In 1977, she served on the Pennsylvania House's Appropriations Committee. That same year, she watched the progress that she had made in securing her colleagues' 1976 passage of the "Lifeline" energy bill dissolve when the Pennsylvania House voted 106–90 to defeat her newest version of the legislation, which would have defined lifeline rates for lower-income consumers and authorized utility companies to set peak demand or time of day pricing to encourage their customers to conserve energy.

===Controversies===
During her six-term tenure, she became known for her disagreements with Governor Milton Shapp and her fellow members of the Pennsylvania Democratic Party regarding its platforms at the time regarding the death penalty and the 1973 Abortion Control Act. In 1974, she voted with 156 of her fellow legislators, to override Shapp's veto of legislation that would restrict women's access to abortion. The law, according to its supporters, was designed to reduce abortions that were deemed "not necessary to save a woman's life or health" while forcing women seeking abortions for any other reason to obtain "written permission from [their] spouse or, if ... under 18, the permission of a parent."

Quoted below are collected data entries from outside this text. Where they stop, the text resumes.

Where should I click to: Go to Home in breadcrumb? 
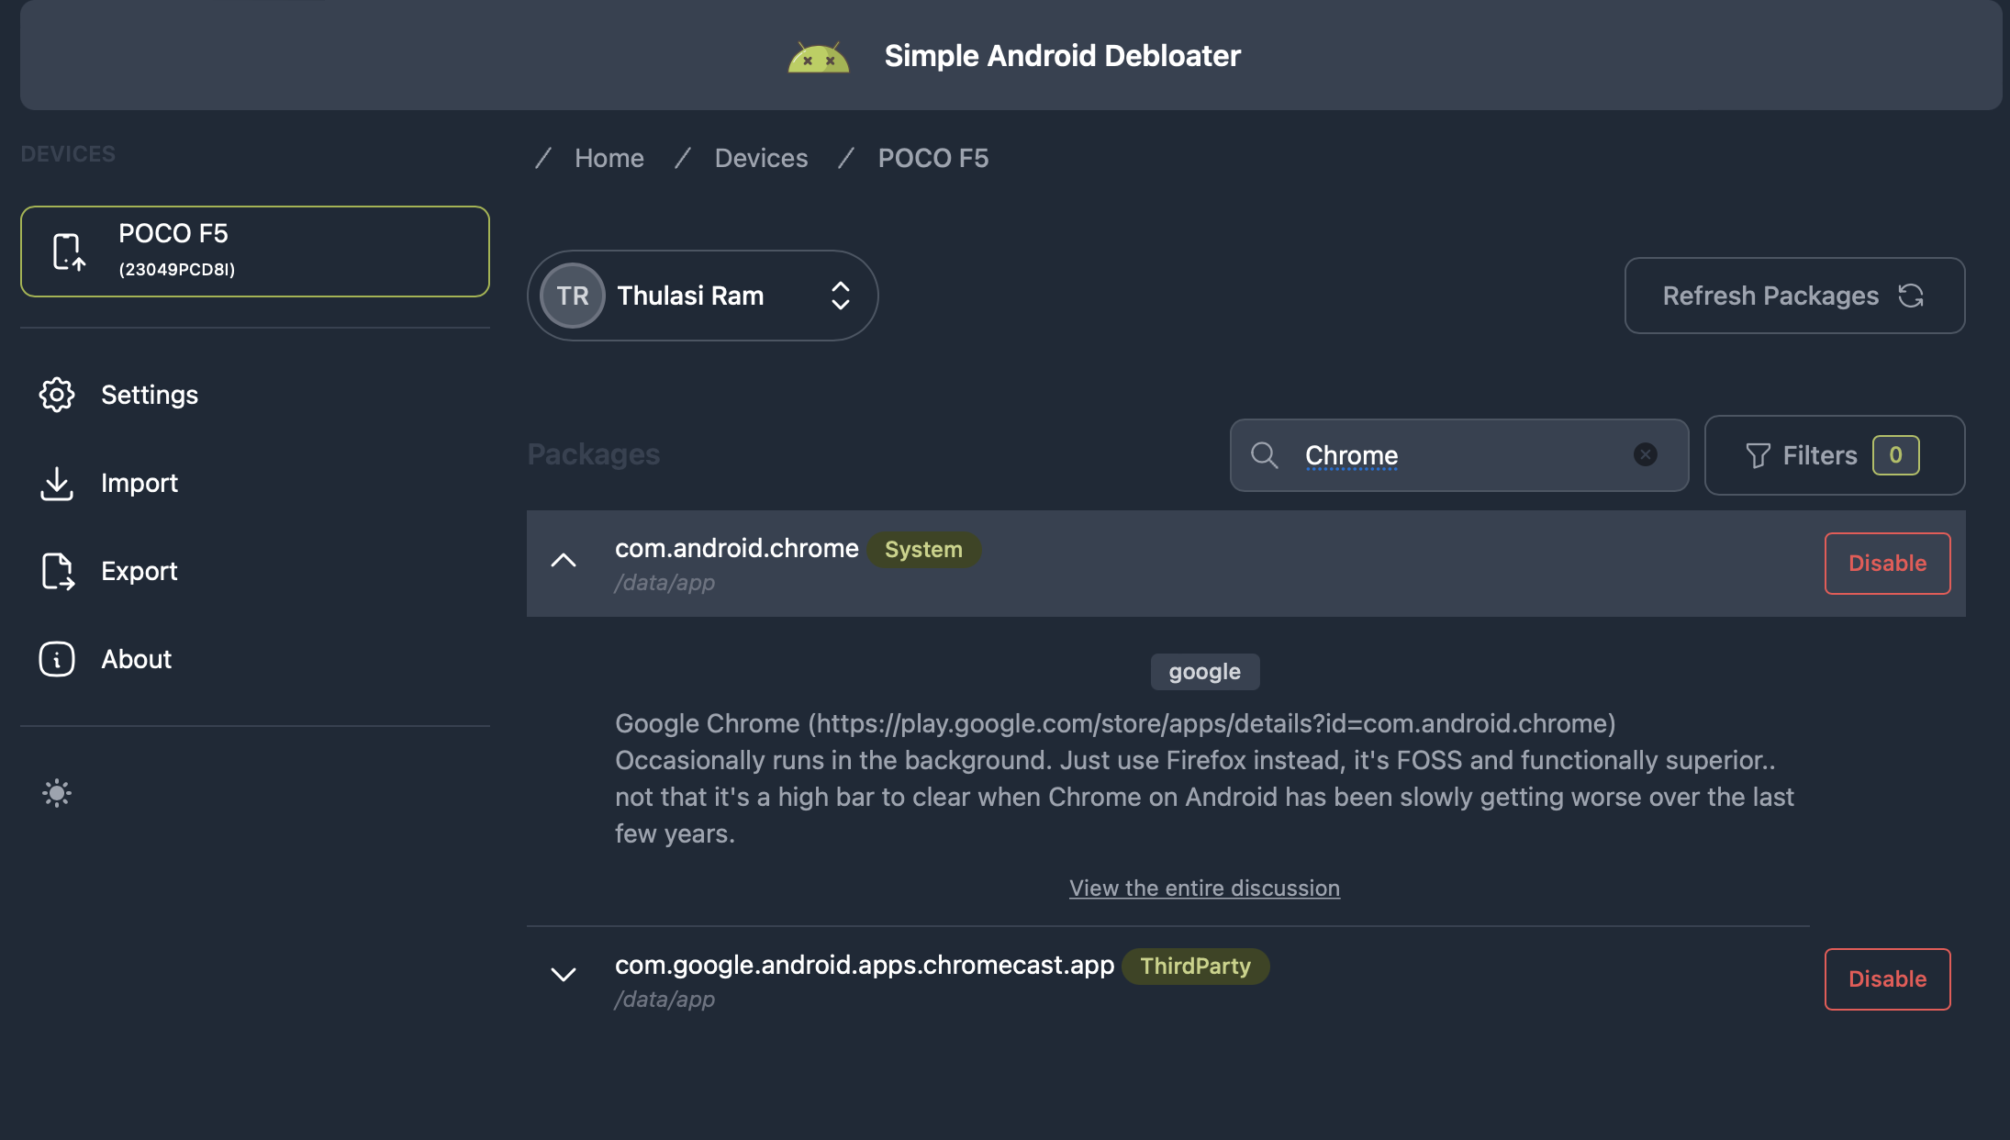(609, 158)
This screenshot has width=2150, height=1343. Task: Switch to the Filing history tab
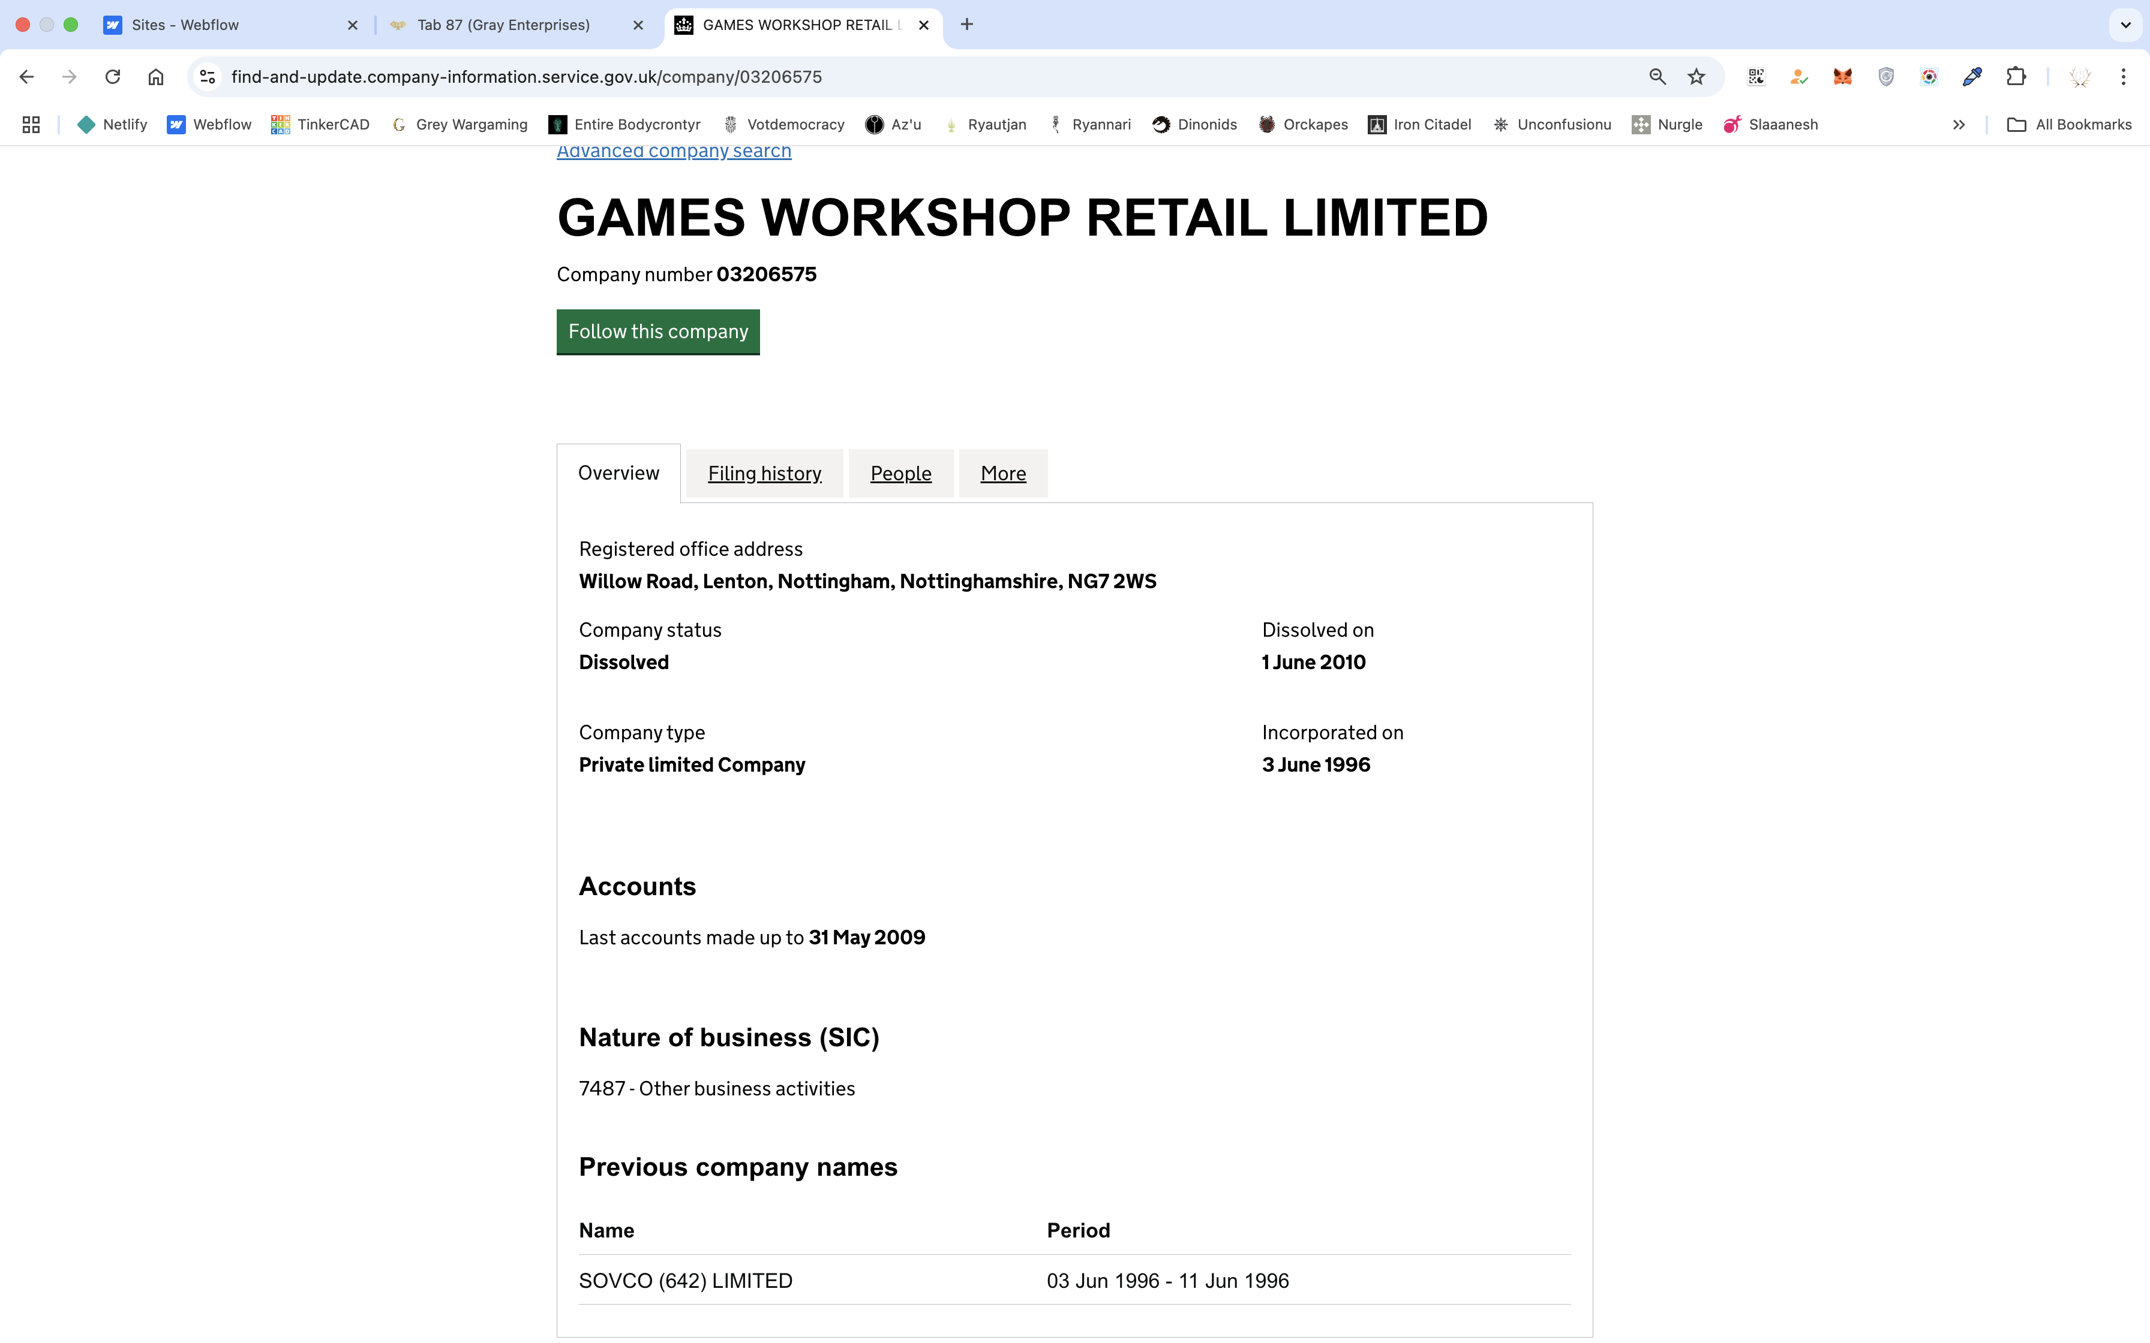click(764, 473)
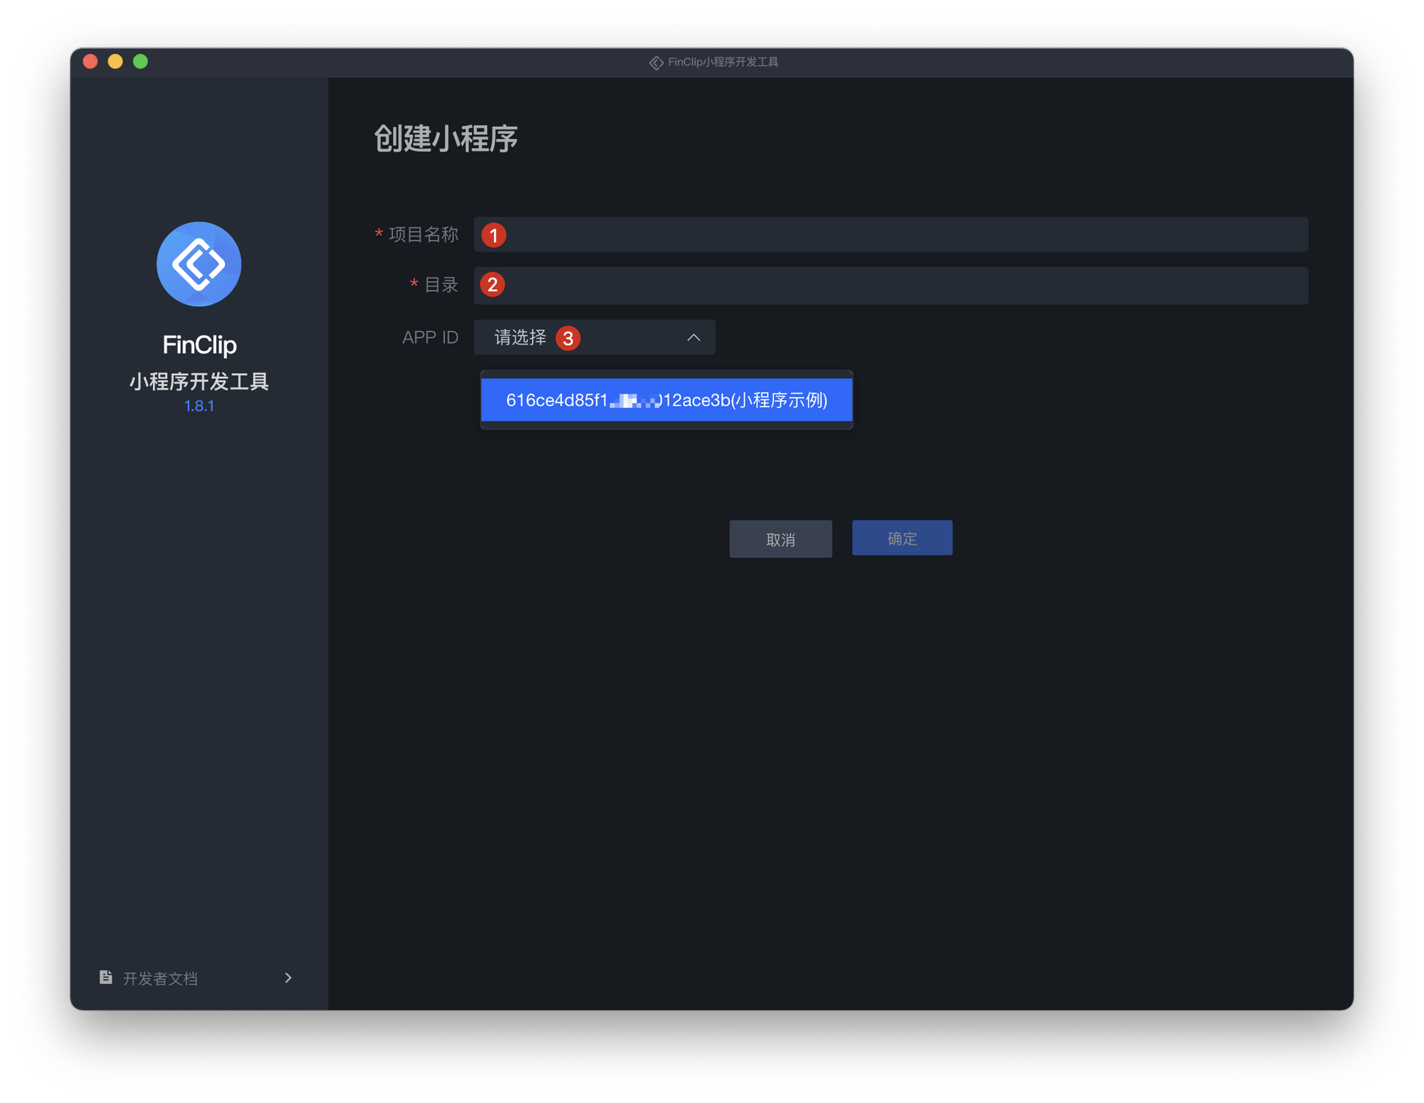The height and width of the screenshot is (1103, 1424).
Task: Expand 开发者文档 with the right chevron
Action: 288,978
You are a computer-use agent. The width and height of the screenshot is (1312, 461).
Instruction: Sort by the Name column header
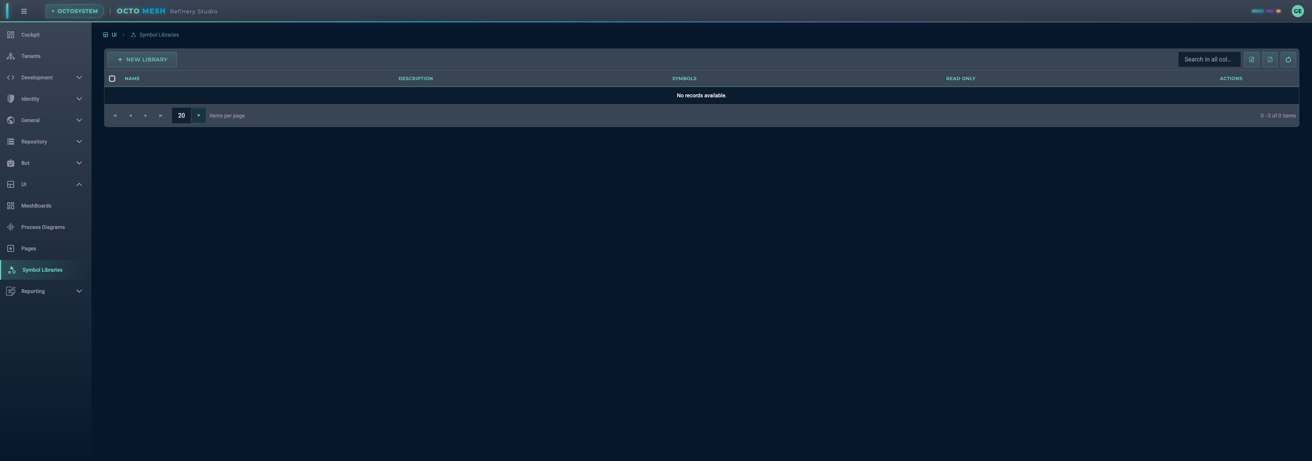coord(132,78)
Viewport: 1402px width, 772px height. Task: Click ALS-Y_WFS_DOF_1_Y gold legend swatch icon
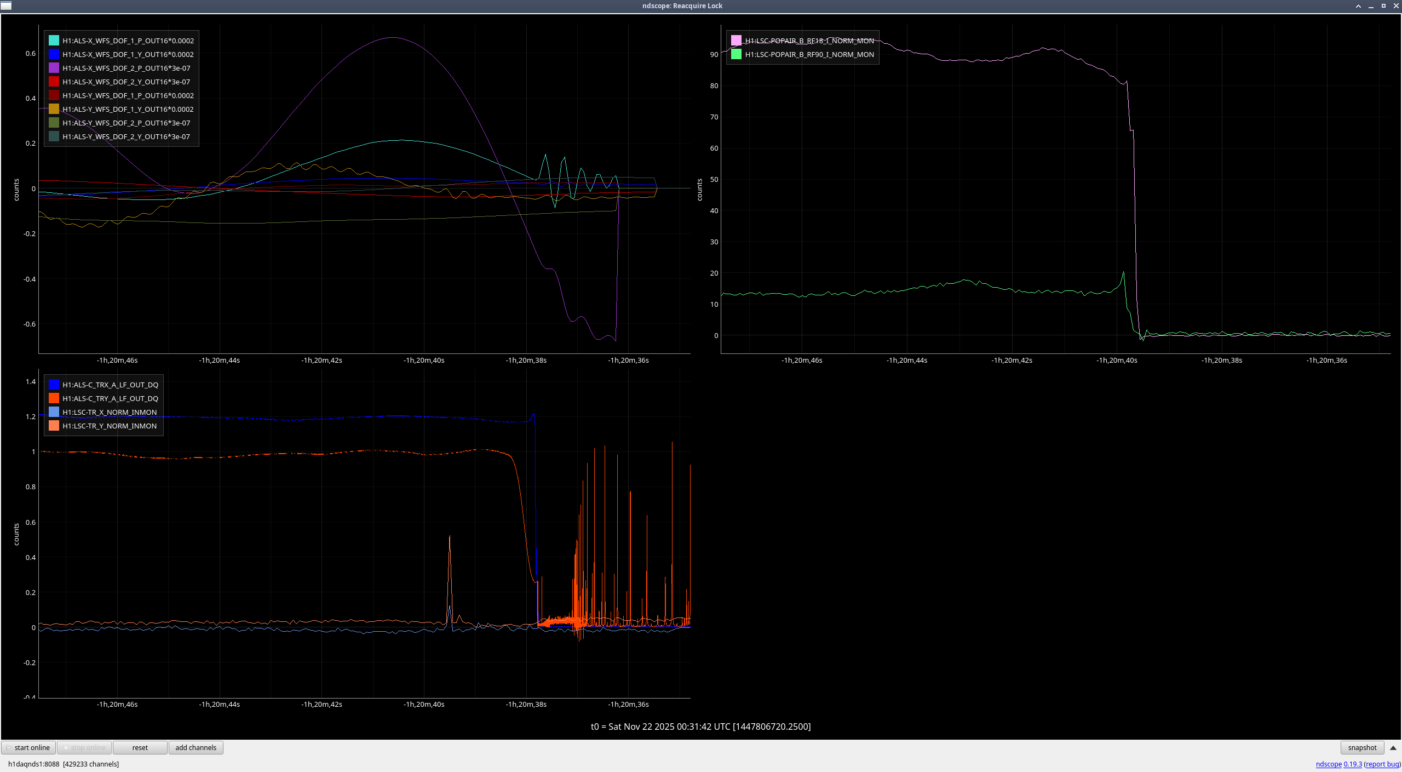pyautogui.click(x=54, y=109)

After leaving her legislative position in 1978, she pursued an unsuccessful campaign to secure the Democratic nomination for the office of lieutenant governor, losing to Robert P. Casey, a teacher and ice cream parlor owner from Monroeville whom voters apparently mistook for the well-known state politician Bob Casey Sr.

==Later years==
Following her legislative career, Gillette resumed work with her insurance business, but continued to remain active in politics, joining with her former colleagues just a few months before her death to urge the current state legislature to take up action on campaign finance reform and reduce the impact of special interest groups on the state's budget development process.

==Death, funeral and interment==
Gillette died from cancer at the age of seventy-two on Saturday, November 23, 1991, at her home in Natrona Heights, Pennsylvania. A Mass of Christian Burial service was held for her at 9:30 a.m. at the Most Blessed Sacrament Roman Catholic Church on Monday, November 25 in Natrona Heights, followed by interment services at the Our Lady of Hope Cemetery in Frazier Township.